** Data for this exercise follows **
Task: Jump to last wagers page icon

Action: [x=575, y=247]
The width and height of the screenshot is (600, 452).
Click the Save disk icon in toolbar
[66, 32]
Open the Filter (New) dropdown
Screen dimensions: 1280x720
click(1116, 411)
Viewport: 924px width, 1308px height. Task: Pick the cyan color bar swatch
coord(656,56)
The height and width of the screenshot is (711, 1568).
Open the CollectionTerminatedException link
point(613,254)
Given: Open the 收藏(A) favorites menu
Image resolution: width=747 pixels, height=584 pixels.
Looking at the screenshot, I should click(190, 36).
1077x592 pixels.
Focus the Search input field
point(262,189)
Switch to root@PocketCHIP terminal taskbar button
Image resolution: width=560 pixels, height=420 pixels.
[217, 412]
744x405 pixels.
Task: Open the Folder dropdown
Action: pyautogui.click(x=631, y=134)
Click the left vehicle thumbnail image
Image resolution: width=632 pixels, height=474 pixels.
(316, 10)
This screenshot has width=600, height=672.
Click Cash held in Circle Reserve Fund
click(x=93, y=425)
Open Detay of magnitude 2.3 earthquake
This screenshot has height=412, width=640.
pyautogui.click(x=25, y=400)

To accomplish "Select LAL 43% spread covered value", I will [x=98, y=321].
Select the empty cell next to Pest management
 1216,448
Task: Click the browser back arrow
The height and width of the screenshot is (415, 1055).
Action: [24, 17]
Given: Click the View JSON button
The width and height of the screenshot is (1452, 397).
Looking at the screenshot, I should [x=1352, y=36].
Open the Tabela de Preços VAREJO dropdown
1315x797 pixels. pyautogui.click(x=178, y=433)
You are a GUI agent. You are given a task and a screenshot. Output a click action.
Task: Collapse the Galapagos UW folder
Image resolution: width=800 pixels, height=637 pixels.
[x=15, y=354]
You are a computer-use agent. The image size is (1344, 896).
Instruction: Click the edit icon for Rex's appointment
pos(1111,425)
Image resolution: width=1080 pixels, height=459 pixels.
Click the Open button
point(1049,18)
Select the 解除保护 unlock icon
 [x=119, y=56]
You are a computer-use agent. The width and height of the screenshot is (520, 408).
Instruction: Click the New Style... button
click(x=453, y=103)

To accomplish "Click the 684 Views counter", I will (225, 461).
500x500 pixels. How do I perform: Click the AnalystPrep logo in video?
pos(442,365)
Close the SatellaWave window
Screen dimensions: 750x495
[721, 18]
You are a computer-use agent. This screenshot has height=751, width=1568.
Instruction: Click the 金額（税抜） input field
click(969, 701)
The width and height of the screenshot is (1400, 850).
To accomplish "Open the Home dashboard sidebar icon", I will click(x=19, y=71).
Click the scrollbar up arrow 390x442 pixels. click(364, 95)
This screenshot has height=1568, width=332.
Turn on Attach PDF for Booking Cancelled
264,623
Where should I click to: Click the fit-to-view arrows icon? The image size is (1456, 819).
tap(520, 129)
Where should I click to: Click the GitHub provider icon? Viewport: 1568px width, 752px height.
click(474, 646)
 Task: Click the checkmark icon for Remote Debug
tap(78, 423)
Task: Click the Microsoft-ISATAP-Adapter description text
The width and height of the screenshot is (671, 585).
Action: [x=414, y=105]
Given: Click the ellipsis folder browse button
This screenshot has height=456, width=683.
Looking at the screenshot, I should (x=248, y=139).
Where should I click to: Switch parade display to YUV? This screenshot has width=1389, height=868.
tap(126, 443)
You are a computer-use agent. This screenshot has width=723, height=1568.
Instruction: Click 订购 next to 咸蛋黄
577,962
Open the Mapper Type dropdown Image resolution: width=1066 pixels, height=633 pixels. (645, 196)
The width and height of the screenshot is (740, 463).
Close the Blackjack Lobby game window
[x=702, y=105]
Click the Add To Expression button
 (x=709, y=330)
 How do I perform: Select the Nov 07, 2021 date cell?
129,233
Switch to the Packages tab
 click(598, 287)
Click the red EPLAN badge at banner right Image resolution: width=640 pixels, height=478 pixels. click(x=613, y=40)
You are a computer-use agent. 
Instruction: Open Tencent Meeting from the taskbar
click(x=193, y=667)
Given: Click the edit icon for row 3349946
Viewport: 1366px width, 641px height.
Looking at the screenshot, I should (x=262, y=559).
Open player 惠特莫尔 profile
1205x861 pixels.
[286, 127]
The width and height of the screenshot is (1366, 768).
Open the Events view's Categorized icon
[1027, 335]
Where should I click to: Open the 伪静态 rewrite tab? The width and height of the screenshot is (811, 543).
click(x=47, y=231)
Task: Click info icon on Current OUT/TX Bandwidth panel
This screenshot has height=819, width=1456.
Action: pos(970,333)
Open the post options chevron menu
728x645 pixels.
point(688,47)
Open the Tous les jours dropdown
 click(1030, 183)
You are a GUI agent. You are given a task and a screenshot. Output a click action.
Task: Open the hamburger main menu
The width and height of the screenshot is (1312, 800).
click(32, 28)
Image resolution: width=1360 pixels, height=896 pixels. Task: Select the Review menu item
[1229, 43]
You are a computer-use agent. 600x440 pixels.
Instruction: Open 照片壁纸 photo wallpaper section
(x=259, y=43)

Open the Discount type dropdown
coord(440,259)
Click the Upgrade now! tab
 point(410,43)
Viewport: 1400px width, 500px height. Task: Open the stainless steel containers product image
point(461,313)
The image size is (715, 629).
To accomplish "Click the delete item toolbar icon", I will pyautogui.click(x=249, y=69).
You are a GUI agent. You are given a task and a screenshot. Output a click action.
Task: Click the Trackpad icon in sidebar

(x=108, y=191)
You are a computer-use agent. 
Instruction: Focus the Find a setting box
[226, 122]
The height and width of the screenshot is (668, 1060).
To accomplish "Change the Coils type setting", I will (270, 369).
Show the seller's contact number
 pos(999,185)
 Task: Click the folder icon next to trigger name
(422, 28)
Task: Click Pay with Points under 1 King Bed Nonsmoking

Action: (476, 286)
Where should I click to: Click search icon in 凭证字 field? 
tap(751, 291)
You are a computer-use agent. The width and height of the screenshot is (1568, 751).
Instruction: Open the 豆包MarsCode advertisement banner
** End of Data for this exercise **
Give the records above again, word for word.

_Response to this task:_
Task: Jump to last wagers page icon

Action: [x=575, y=247]
The width and height of the screenshot is (600, 452).
Click the Save disk icon in toolbar
[66, 32]
Open the Filter (New) dropdown
Screen dimensions: 1280x720
click(1116, 411)
Viewport: 924px width, 1308px height. Task: Pick the cyan color bar swatch
coord(656,56)
The height and width of the screenshot is (711, 1568).
Open the CollectionTerminatedException link
point(613,254)
Given: Open the 收藏(A) favorites menu
Image resolution: width=747 pixels, height=584 pixels.
Looking at the screenshot, I should click(190, 36).
1077x592 pixels.
Focus the Search input field
point(262,189)
Switch to root@PocketCHIP terminal taskbar button
Image resolution: width=560 pixels, height=420 pixels.
[217, 412]
744x405 pixels.
Task: Open the Folder dropdown
Action: pyautogui.click(x=631, y=134)
Click the left vehicle thumbnail image
Image resolution: width=632 pixels, height=474 pixels.
(316, 10)
This screenshot has width=600, height=672.
Click Cash held in Circle Reserve Fund
click(x=93, y=425)
Open Detay of magnitude 2.3 earthquake
This screenshot has height=412, width=640.
pyautogui.click(x=25, y=400)

To accomplish "Select LAL 43% spread covered value", I will [x=98, y=321].
Select the empty cell next to Pest management
 1216,448
Task: Click the browser back arrow
The height and width of the screenshot is (415, 1055).
Action: [24, 17]
Given: Click the View JSON button
The width and height of the screenshot is (1452, 397).
Looking at the screenshot, I should [x=1352, y=36].
Open the Tabela de Preços VAREJO dropdown
1315x797 pixels. pyautogui.click(x=178, y=433)
You are a GUI agent. You are given a task and a screenshot. Output a click action.
Task: Collapse the Galapagos UW folder
Image resolution: width=800 pixels, height=637 pixels.
[x=15, y=354]
You are a computer-use agent. The image size is (1344, 896).
Instruction: Click the edit icon for Rex's appointment
pos(1111,425)
Image resolution: width=1080 pixels, height=459 pixels.
Click the Open button
point(1049,18)
Select the 解除保护 unlock icon
 [x=119, y=56]
You are a computer-use agent. The width and height of the screenshot is (520, 408).
Instruction: Click the New Style... button
click(x=453, y=103)

To accomplish "Click the 684 Views counter", I will (225, 461).
500x500 pixels. How do I perform: Click the AnalystPrep logo in video?
pos(442,365)
Close the SatellaWave window
Screen dimensions: 750x495
[721, 18]
You are a computer-use agent. This screenshot has height=751, width=1568.
Instruction: Click the 金額（税抜） input field
click(969, 701)
The width and height of the screenshot is (1400, 850).
To accomplish "Open the Home dashboard sidebar icon", I will click(x=19, y=71).
Click the scrollbar up arrow 390x442 pixels. click(364, 95)
This screenshot has height=1568, width=332.
Turn on Attach PDF for Booking Cancelled
264,623
Where should I click to: Click the fit-to-view arrows icon? The image size is (1456, 819).
tap(520, 129)
Where should I click to: Click the GitHub provider icon? Viewport: 1568px width, 752px height.
click(474, 646)
 Task: Click the checkmark icon for Remote Debug
tap(78, 423)
Task: Click the Microsoft-ISATAP-Adapter description text
The width and height of the screenshot is (671, 585).
Action: [x=414, y=105]
Given: Click the ellipsis folder browse button
This screenshot has height=456, width=683.
Looking at the screenshot, I should (x=248, y=139).
Where should I click to: Switch parade display to YUV? This screenshot has width=1389, height=868.
tap(126, 443)
You are a computer-use agent. This screenshot has width=723, height=1568.
Instruction: Click 订购 next to 咸蛋黄
577,962
Open the Mapper Type dropdown Image resolution: width=1066 pixels, height=633 pixels. (645, 196)
The width and height of the screenshot is (740, 463).
Close the Blackjack Lobby game window
[x=702, y=105]
Click the Add To Expression button
 (x=709, y=330)
 How do I perform: Select the Nov 07, 2021 date cell?
129,233
Switch to the Packages tab
 click(598, 287)
Click the red EPLAN badge at banner right Image resolution: width=640 pixels, height=478 pixels. click(x=613, y=40)
You are a computer-use agent. 
Instruction: Open Tencent Meeting from the taskbar
click(x=193, y=667)
Given: Click the edit icon for row 3349946
Viewport: 1366px width, 641px height.
Looking at the screenshot, I should (x=262, y=559).
Open player 惠特莫尔 profile
1205x861 pixels.
[286, 127]
The width and height of the screenshot is (1366, 768).
Open the Events view's Categorized icon
[1027, 335]
Where should I click to: Open the 伪静态 rewrite tab? The width and height of the screenshot is (811, 543).
click(x=47, y=231)
Task: Click info icon on Current OUT/TX Bandwidth panel
This screenshot has height=819, width=1456.
Action: pos(970,333)
Open the post options chevron menu
728x645 pixels.
point(688,47)
Open the Tous les jours dropdown
 click(1030, 183)
You are a GUI agent. You are given a task and a screenshot. Output a click action.
Task: Open the hamburger main menu
The width and height of the screenshot is (1312, 800).
click(32, 28)
Image resolution: width=1360 pixels, height=896 pixels. Task: Select the Review menu item
[1229, 43]
You are a computer-use agent. 600x440 pixels.
Instruction: Open 照片壁纸 photo wallpaper section
(x=259, y=43)

Open the Discount type dropdown
coord(440,259)
Click the Upgrade now! tab
 point(410,43)
Viewport: 1400px width, 500px height. Task: Open the stainless steel containers product image
point(461,313)
The image size is (715, 629).
To accomplish "Click the delete item toolbar icon", I will pyautogui.click(x=249, y=69).
You are a GUI agent. You are given a task and a screenshot. Output a click action.
Task: Click the Trackpad icon in sidebar

(x=108, y=191)
You are a computer-use agent. 
Instruction: Focus the Find a setting box
[226, 122]
The height and width of the screenshot is (668, 1060).
To accomplish "Change the Coils type setting", I will (270, 369).
Show the seller's contact number
 pos(999,185)
 Task: Click the folder icon next to trigger name
(422, 28)
Task: Click Pay with Points under 1 King Bed Nonsmoking

Action: (476, 286)
Where should I click to: Click search icon in 凭证字 field? 
tap(751, 291)
You are a computer-use agent. The width and height of the screenshot is (1568, 751).
Instruction: Open the 豆包MarsCode advertisement banner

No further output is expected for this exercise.